The late Professor Frank Broeze, co-founder of the Australian Association for Maritime History, believed that maritime history should be defined as widely as possible and identified six broad overlapping categories: using the resources of the sea and its subsoil, transportation, political power projection, scientific exploration, leisure, and culture and ideology.1

Maritime history encompasses a wide range of subjects including Indigenous marine and coastal use, exploration, trade and dominion, immigration, war and defence, shipbuilding, shipping and shipwrecks, marine resource use ( e.g. sealing, whaling, guano mining, trepanging and commercial fishing industries), piracy, maritime law, ports, environmental impacts, yachting, surfing, marine art, and other cultural and leisure pursuits based on the sea.2 Maritime history incorporates a variety of different research disciplines, including history, anthropology, archaeology, environmental studies, marine science and law.

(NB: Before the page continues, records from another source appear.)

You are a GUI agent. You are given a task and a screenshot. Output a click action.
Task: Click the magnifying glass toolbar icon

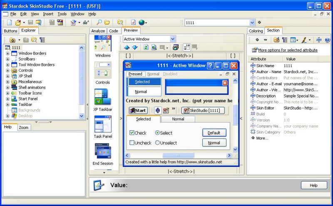(x=99, y=22)
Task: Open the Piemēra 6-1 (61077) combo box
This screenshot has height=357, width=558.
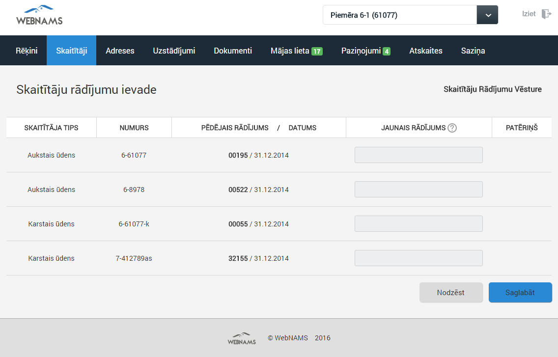Action: 399,15
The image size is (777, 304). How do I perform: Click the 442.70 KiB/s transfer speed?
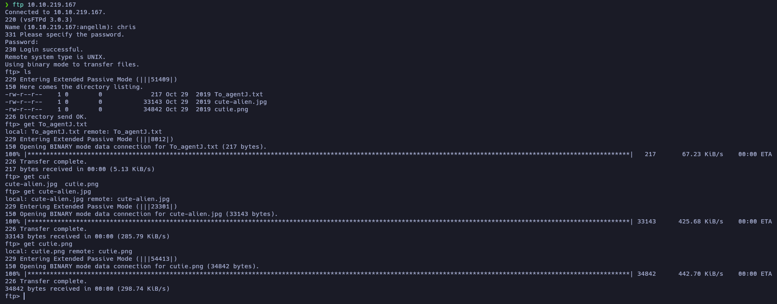(701, 274)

For example, marine conservation and the study of modern fisheries and marine mammal populations involves scientific analysis of data from early explorers’ reports, surveys and whalers’ logbooks to understand changes in animal populations and human impacts over time. Maritime historians use global, national, regional and local approaches of study; and often cross boundaries incorporating other disciplines such as marine science, archaeology, climatology and cultural history.

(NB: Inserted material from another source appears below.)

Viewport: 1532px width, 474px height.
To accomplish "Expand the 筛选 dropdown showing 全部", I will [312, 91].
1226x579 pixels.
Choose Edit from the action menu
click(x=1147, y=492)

Maritime history is also a pathway to the study of world history. Historians such as Gelina Harlaftis4 and Felipe Fernandez-Armesto5 describe maritime history as being international and comparative in scope with a global perspective6. Such a global perspective is more important than ever with a range of ocean and maritime-related global issues confronting humanity, such as ocean plastics and pollution, overfishing, maritime territorial conflicts and ocean warming and sea-level rise due to climate change.
The broad range of displays within Australian maritime museums is evidence of scope of maritime history, and the AAMH’s publications, public lectures and other activities regularly feature a broad range of maritime history topics.3
References
- Broeze, Frank “From the Periphery to the Mainstream: The Challenge of Australia’s Maritime History”, The Great Circle 11/1 (1989), pp. 1-14.
- The Wikipedia entry for maritime history has an extensive list of subjects: http://en.wikipedia.org/wiki/Maritime_history
- For further information visit www.aamh.asn.au and http://en.wikipedia.org/wiki/Australian_Association_for_Maritime_History
- Felipe Fernandez-Armesto in Finamore, Daniel (ed.), Maritime History as World History (University Press of Florida, 2004)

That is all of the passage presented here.